Collected data
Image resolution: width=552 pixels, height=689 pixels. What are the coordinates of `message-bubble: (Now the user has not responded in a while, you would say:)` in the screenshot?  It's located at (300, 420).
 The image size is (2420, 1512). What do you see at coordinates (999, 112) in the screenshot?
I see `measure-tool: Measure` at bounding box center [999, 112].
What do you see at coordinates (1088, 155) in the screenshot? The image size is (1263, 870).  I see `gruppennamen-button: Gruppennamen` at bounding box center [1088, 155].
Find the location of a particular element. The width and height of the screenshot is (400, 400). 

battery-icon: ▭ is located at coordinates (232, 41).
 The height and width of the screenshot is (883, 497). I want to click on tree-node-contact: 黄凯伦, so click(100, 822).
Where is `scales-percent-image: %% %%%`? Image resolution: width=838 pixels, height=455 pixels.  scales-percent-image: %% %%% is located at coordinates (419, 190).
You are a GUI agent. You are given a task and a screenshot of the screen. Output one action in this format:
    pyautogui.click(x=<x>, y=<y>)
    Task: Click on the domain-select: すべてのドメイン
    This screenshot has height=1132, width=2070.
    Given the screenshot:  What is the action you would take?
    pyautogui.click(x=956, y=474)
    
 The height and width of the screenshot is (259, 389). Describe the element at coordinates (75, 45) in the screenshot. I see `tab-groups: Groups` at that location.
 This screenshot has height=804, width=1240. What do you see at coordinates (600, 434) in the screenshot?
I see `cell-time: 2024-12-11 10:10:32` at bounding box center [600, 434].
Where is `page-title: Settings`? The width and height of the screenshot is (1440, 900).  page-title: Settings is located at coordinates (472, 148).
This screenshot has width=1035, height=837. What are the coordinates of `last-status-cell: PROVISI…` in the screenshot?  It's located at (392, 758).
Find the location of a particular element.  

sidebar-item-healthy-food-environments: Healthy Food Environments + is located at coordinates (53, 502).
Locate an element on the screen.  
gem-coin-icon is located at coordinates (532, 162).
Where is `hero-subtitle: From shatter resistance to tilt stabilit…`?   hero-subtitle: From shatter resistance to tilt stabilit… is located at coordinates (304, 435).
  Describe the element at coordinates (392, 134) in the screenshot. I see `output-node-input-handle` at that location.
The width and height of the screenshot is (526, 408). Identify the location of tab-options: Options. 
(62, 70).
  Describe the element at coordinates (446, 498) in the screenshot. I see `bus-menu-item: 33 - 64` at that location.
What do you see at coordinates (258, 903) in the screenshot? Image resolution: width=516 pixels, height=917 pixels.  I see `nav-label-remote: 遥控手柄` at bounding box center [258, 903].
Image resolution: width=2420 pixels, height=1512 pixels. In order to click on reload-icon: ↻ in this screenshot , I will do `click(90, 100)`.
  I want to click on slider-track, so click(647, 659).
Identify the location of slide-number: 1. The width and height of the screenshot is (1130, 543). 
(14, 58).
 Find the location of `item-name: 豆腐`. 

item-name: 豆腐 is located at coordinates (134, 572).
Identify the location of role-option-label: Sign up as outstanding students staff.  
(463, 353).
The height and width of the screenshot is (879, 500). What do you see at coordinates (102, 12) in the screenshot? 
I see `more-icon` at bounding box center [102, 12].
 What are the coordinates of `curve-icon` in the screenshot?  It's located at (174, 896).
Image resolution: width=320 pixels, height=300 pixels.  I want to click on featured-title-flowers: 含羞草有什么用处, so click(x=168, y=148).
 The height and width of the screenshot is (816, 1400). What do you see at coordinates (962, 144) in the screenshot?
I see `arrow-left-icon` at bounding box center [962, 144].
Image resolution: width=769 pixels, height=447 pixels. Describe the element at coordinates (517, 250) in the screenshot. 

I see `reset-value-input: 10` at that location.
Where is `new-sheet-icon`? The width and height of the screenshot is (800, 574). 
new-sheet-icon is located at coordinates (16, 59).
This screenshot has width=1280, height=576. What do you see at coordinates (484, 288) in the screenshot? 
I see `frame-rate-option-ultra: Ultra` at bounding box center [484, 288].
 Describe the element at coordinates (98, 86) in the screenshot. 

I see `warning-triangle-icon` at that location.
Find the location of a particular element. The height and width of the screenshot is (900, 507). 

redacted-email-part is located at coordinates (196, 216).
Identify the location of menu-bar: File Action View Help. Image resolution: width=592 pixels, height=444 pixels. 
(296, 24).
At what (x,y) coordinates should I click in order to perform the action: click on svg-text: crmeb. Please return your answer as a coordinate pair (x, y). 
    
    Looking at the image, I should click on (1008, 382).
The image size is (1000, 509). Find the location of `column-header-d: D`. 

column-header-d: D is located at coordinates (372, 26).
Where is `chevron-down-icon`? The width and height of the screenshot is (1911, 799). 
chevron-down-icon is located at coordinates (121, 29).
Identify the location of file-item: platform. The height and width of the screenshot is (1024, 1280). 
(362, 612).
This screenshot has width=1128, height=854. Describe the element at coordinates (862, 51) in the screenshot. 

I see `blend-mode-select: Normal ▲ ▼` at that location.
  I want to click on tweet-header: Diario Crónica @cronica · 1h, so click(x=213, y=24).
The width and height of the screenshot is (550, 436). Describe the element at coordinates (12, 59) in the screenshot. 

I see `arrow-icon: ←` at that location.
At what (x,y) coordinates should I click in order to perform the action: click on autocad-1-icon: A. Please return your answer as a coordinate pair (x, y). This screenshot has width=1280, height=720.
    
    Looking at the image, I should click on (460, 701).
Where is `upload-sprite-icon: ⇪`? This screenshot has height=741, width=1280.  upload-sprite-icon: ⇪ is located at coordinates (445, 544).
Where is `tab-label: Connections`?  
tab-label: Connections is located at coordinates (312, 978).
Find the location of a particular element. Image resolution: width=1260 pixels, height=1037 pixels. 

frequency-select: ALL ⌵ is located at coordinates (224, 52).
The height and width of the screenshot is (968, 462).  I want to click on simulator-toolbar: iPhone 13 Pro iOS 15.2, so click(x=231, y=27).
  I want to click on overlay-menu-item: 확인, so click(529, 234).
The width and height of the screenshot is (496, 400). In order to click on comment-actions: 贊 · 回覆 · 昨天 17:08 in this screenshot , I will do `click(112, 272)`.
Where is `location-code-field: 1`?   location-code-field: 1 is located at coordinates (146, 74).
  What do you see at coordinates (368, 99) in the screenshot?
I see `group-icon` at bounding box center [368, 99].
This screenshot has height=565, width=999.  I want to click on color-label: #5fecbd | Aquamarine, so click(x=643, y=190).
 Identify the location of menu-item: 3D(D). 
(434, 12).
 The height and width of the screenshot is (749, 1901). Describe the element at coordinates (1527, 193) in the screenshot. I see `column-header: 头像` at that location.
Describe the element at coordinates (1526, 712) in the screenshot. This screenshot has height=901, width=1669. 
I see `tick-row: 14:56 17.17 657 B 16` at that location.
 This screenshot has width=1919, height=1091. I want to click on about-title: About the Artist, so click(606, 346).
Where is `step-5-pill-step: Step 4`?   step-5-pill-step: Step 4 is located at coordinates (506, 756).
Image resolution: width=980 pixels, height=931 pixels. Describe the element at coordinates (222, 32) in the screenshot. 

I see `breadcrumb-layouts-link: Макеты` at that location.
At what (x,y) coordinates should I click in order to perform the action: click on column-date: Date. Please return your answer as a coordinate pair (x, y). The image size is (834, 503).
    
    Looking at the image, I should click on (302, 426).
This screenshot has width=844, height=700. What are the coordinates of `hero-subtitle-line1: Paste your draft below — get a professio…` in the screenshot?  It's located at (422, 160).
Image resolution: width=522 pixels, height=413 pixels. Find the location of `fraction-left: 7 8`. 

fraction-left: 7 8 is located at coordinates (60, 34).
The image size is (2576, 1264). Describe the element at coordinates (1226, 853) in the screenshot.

■ **TASK DIRECTIONS**
Copy out word for word the stretch of the material from the line that contains "Image resolution: width=769" through the line that contains "center [484, 288].", with both of those lines included.

■ **RESULT**
Image resolution: width=769 pixels, height=447 pixels. Describe the element at coordinates (517, 250) in the screenshot. 

I see `reset-value-input: 10` at that location.
Where is `new-sheet-icon`? The width and height of the screenshot is (800, 574). 
new-sheet-icon is located at coordinates (16, 59).
This screenshot has width=1280, height=576. What do you see at coordinates (484, 288) in the screenshot? 
I see `frame-rate-option-ultra: Ultra` at bounding box center [484, 288].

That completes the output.